* EXTRAIT:
=-=-=-=-=

Procès Sofiane Rasmouk: «Il a menti du début à la fin»
JUSTICE•L’accusé comparaît pour viol, tentative de meurtre et vol. Il encourt la peine de prison à perpétuité...Hélène Sergent
«Quand j’ai vu la photo du visage défiguré de Priscilla, j’ai immédiatement pensé à Mamadou Traoré, celui que la presse surnommait « le tueur aux mains nues ». J’ai même regardé sur internet s’il n’était pas sorti de prison… » Si le directeur d’enquête, commandant de police, fait le lien entre les faits survenus le 7 août 2013 à Colombes (Hauts-de-Seine) contre Sandra et Priscilla, et ceux perpétrés en 1996 par Traoré, c’est, reconnaît le fonctionnaire parce qu’il « n’en a vu que deux » des profils comme ça en trente ans de carrière. Entendu longuement ce mardi matin par la cour d’assises de Nanterre, le policier a étoffé le portrait brossé, en partie lundi, par les proches de l’accusé, Sofiane Rasmouk.
« Une perquisition apocalyptique »
« Au départ, j’ai appréhendé les faits comme deux affaires distinctes ». Ce soir-là, à moins de 600 mètres de distance, Sofiane Rasmouk est soupçonné d’avoir roué de coups Priscilla au pied de son domicile à Colombes, de la dépouiller avant de laisser son corps baigner dans une mare de sang. Quelques minutes plus tard, dans la rue Jacqueline Auriol, Sandra, 19 ans, est violée et battue entre deux voitures par un agresseur qui l’empêche de voir son visage. Quatre jours plus tard, grâce aux caméras de vidéosurveillance de la RATP, de la SNCF, de la commune et de plusieurs entreprises situées à proximité des faits, Sofiane Rasmouk est formellement identifié par des policiers de la BAC.
Le directeur d’enquête décide alors de procéder à son interpellation le 12 août : « Tous les voisins étaient terrorisés par ce type et nous disaient que c’était un malade. Une habitante m’a même dit « s’il vous plaît, débarrassez-nous de cet individu ». Quand on l’interpelle au domicile de sa mère, il est en caleçon, l’air ahuri, avec deux de mes collègues on se jette sur lui et on le menotte. Ensuite, ça a été une perquisition apocalyptique, ma pauvre maman a été copieusement insultée », décrit le policier en jean, cheveux grisonnants et fines lunettes. S’ensuivent quarante-huit heures de garde à vue au cours desquelles Sofiane Rasmouk va se dédouaner, entraîner les policiers sur d’autres pistes et changer à plusieurs reprises sa version des faits.

=-=-=-=-=

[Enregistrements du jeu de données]
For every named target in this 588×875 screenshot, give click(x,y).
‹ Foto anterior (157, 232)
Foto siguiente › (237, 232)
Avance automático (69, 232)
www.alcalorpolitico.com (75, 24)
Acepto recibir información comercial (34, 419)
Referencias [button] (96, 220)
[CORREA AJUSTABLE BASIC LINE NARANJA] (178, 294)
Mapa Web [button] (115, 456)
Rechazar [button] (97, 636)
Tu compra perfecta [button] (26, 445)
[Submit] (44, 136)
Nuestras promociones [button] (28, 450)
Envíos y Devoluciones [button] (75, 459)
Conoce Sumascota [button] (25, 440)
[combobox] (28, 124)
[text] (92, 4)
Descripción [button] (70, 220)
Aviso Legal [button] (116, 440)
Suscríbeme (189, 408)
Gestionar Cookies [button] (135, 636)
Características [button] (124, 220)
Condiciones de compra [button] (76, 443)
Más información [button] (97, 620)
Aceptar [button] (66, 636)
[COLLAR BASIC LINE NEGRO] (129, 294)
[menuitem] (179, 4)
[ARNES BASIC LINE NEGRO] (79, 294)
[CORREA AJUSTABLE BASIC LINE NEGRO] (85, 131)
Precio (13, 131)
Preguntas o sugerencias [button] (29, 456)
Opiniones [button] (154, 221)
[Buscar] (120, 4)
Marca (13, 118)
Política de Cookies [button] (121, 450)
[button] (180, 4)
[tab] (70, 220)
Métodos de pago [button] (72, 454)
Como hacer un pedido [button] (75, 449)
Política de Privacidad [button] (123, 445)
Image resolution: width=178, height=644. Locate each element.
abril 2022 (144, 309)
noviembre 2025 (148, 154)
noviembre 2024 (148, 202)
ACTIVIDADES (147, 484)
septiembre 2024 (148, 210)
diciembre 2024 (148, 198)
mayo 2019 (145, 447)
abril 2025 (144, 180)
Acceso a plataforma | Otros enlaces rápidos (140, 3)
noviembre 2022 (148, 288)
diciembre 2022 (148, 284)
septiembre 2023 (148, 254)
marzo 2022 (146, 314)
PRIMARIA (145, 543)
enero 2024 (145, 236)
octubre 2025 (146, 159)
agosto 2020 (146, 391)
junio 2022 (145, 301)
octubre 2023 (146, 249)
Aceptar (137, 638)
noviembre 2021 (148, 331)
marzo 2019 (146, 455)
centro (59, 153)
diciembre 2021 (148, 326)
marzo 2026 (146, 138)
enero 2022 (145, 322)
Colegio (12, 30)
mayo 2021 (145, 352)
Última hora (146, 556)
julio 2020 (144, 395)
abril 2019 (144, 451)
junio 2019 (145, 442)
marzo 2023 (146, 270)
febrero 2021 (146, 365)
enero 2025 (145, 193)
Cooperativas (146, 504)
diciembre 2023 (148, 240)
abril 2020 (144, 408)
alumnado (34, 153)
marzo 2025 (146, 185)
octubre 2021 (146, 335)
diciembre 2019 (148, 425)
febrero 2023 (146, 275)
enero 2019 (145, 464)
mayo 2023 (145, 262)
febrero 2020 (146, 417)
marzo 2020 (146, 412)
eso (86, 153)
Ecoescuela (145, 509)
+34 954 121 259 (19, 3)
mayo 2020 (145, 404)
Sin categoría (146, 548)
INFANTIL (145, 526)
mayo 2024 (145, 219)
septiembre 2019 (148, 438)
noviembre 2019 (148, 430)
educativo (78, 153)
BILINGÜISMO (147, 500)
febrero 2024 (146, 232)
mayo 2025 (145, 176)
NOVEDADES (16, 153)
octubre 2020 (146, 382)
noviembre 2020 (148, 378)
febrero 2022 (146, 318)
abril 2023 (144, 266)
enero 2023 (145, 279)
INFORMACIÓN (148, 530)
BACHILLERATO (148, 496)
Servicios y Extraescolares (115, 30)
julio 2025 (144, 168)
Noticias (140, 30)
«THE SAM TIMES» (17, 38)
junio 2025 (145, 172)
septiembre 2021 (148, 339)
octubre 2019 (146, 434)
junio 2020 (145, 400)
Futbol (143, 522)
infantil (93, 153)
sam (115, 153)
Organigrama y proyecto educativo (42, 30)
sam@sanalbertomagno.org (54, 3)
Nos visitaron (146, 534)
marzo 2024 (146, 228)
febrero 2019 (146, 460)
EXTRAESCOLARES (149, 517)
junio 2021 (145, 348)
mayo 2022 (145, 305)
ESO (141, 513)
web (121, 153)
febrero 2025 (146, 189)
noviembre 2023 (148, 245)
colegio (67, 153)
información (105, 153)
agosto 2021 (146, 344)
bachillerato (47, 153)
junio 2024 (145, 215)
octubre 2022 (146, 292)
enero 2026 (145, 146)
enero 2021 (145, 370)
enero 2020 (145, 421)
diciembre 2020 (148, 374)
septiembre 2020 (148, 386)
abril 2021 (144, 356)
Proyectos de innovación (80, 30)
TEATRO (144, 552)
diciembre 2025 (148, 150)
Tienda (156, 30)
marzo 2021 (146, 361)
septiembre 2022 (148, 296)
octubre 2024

=-=-=-=-=

* EXERCICE ÉCRIT 1:
Les affirmations suivantes concordent-elles avec l'extrait sur le procès de Sofiane Rasmouk ? (a) L'accusé a été interpellé au domicile de sa mère. (b) Sandra a pu voir le visage de son agresseur. (c) La garde à vue a duré vingt-quatre heures. Répondez par oui ou par non pour chacune, en citant les mots décisifs de l'extrait.
* EXERCICE ÉCRIT 2:
Poursuivez l'extrait sur le procès de Sofiane Rasmouk à la suite de sa dernière phrase.

* RÉPONSE ÉCRITE 1:
(a) Oui : « Quand on l’interpelle au domicile de sa mère ».
(b) Non : « par un agresseur qui l’empêche de voir son visage ».
(c) Non : « S’ensuivent quarante-huit heures de garde à vue ».

* RÉPONSE ÉCRITE 2:
« Un épouvantable menteur »
Face aux neuf jurés, majoritairement composé de femmes, chargés de juger l’accusé aux côtés de la présidente, Edith Sudre et de ses deux assesseurs, le commandant de police a dépeint un jeune homme incapable de maintenir ses propos ou de les appuyer : « Pendant une garde à vue, c’est là qu’apparaissent toutes les contradictions, tous les mensonges. Et Rasmouk va se révéler être un menteur épouvantable, il a menti du début à la fin ». À propos de Priscilla, l’agresseur présumé assure d’abord avoir entendu la jeune femme gémir et avoir appelé les services de secours. Un appel dont les enquêteurs ne retrouveront jamais la trace.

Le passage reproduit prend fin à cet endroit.